How to complete this task:
Would you set down the complete data below, exactly as shown?

Provided material:

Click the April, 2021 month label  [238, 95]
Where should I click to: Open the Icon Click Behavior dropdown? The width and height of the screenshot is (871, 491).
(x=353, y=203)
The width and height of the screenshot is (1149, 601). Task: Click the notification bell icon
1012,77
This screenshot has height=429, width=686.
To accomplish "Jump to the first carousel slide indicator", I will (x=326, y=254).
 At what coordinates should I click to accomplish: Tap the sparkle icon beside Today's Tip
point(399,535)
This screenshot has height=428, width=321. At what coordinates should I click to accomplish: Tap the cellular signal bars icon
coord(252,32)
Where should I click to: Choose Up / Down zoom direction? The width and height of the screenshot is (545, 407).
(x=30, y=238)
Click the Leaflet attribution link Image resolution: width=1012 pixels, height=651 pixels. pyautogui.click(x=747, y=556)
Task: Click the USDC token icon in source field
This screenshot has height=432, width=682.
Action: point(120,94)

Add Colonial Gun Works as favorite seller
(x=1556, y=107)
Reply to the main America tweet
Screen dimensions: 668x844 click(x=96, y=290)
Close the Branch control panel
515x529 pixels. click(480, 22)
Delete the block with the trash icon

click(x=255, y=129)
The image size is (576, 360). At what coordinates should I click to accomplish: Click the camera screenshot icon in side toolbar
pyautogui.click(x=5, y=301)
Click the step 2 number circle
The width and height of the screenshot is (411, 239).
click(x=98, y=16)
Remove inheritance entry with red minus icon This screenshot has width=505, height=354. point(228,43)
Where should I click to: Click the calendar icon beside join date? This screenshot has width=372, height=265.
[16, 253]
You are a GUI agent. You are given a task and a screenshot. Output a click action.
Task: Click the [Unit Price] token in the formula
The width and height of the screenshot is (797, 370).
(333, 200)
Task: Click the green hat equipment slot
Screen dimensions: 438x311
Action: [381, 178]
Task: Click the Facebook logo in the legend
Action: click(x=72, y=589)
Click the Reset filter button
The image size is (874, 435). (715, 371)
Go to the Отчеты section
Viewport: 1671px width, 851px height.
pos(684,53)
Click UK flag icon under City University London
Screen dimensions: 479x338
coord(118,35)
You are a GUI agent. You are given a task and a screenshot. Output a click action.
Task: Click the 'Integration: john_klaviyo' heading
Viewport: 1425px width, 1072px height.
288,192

Result of the exercise:
Click the April, 2021 month label  [238, 95]
Where should I click to: Open the Icon Click Behavior dropdown? The width and height of the screenshot is (871, 491).
(x=353, y=203)
The width and height of the screenshot is (1149, 601). Task: Click the notification bell icon
1012,77
This screenshot has height=429, width=686.
To accomplish "Jump to the first carousel slide indicator", I will (x=326, y=254).
 At what coordinates should I click to accomplish: Tap the sparkle icon beside Today's Tip
point(399,535)
This screenshot has height=428, width=321. At what coordinates should I click to accomplish: Tap the cellular signal bars icon
coord(252,32)
Where should I click to: Choose Up / Down zoom direction? The width and height of the screenshot is (545, 407).
(x=30, y=238)
Click the Leaflet attribution link Image resolution: width=1012 pixels, height=651 pixels. pyautogui.click(x=747, y=556)
Task: Click the USDC token icon in source field
This screenshot has height=432, width=682.
Action: point(120,94)

Add Colonial Gun Works as favorite seller
(x=1556, y=107)
Reply to the main America tweet
Screen dimensions: 668x844 click(x=96, y=290)
Close the Branch control panel
515x529 pixels. click(480, 22)
Delete the block with the trash icon

click(x=255, y=129)
The image size is (576, 360). At what coordinates should I click to accomplish: Click the camera screenshot icon in side toolbar
pyautogui.click(x=5, y=301)
Click the step 2 number circle
The width and height of the screenshot is (411, 239).
click(x=98, y=16)
Remove inheritance entry with red minus icon This screenshot has width=505, height=354. point(228,43)
Where should I click to: Click the calendar icon beside join date? This screenshot has width=372, height=265.
[16, 253]
You are a GUI agent. You are given a task and a screenshot. Output a click action.
Task: Click the [Unit Price] token in the formula
The width and height of the screenshot is (797, 370).
(333, 200)
Task: Click the green hat equipment slot
Screen dimensions: 438x311
Action: [381, 178]
Task: Click the Facebook logo in the legend
Action: click(x=72, y=589)
Click the Reset filter button
The image size is (874, 435). (715, 371)
Go to the Отчеты section
Viewport: 1671px width, 851px height.
pos(684,53)
Click UK flag icon under City University London
Screen dimensions: 479x338
coord(118,35)
You are a GUI agent. You are given a task and a screenshot. Output a click action.
Task: Click the 'Integration: john_klaviyo' heading
Viewport: 1425px width, 1072px height.
288,192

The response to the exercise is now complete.